During deliberations, the jury sent a note to the court stating: “There is one juror that would like to be replaced by the alternate. Is that an option? Due to the juror using biased opinion.” This was Juror Number 11, who told the judge that he was not basing his “holdout vote on personal feelings but rather was ‘following the evidence,’ particularly the testimony of Dr. Boys.”

Thereafter,

The district court continued to intensely question Juror Number 11, asking whether Juror Number 11 was suggesting that the foreman was “just making…up” that Juror Number 11 was basing the holdout vote on personal feelings and questioned Juror Number 11 about the specific testimony of Dr. Boys. When Juror Number 11 tried to say that Dr. Boys explained that autistic individuals sometimes cannot interpret nonverbal communication, the court told Juror Number 11, “[s]ee but that’s irrelevant. That’s irrelevant. It doesn’t matter…It’s not like you’ve gotta follow that.”

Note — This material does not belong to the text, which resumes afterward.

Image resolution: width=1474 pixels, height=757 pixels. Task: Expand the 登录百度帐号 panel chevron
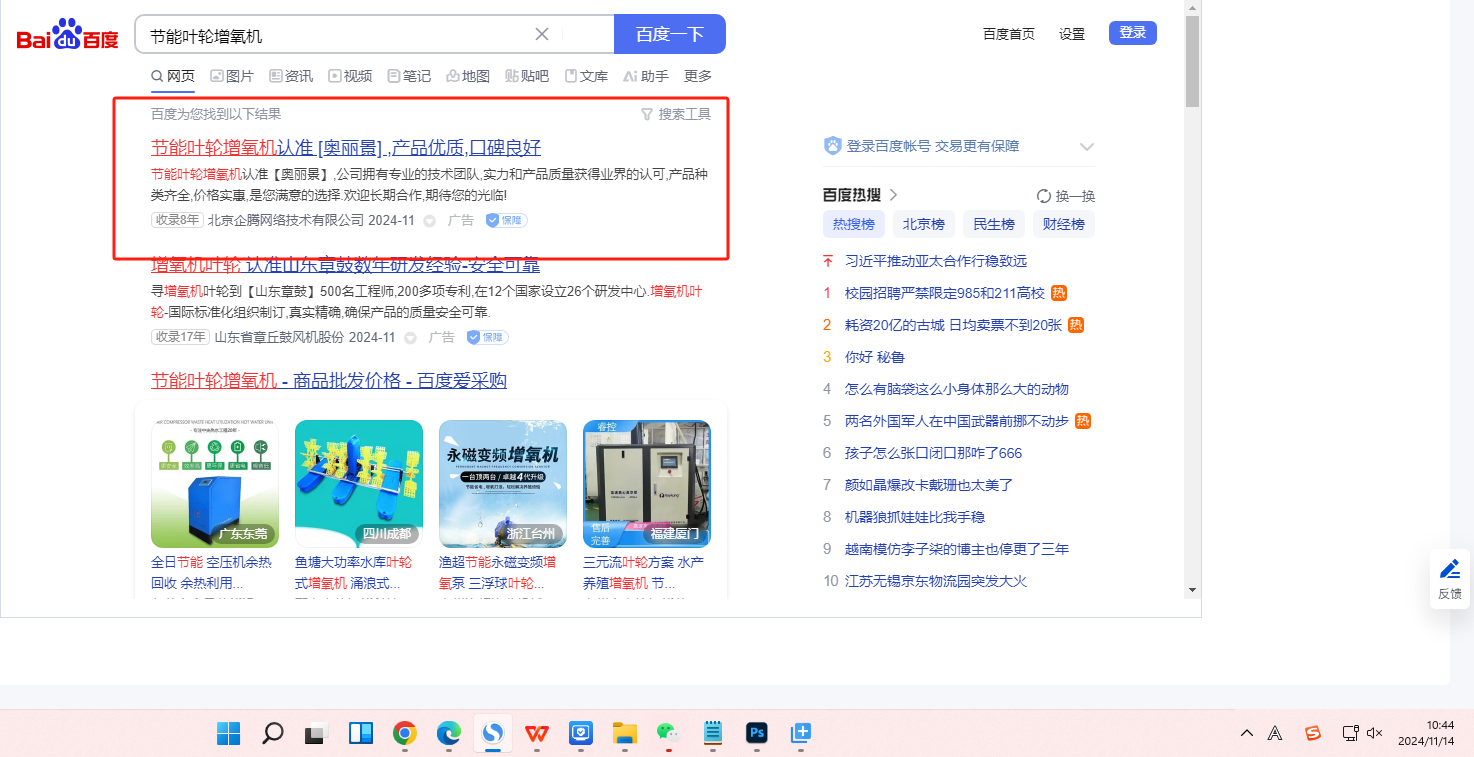coord(1087,147)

Juror Number 11 then tried to respond, explaining that expert testimony is evidence as explained by the court, but the court replied:

[B]ut when it conflicts with the instructions I give you, you need to follow the instructions I give you, not — not go off and say, “Well, wait, one of the witnesses” — I mean, and I can’t control the witnesses. I don’t know what they may say. But we can’t just say, “Well, that witness said blah, blah, blah and so I can’t — I can’t deliberate.”

Finally, “[a]fter this exchange, Juror Number 11 thanked the court, and the court repeated that Juror Number 11 would ‘have to surrender that opinion’ and would have to base the verdict decision ‘[o]n the evidence and not on something you remember some doctor said.'”

In reversing Chapman’s conviction based on coercion, the Ninth Circuit concluded, inter alia, that

the district court’s comments when canvassing Juror Number 11 were coercive under the “totality of the circumstances.”…“[T]he form of the instruction” was coercive because the district court explicitly told Juror Number 11 to “surrender that opinion,” that the evidence on which Juror Number 11 was relying was “irrelevant,” and that the evidence Juror Number 11 was considering “doesn’t matter.”…We have previously held that directing a jury to focus on certain portions of evidence is coercive, just as is disparaging or minimizing evidence that a juror says they are relying upon.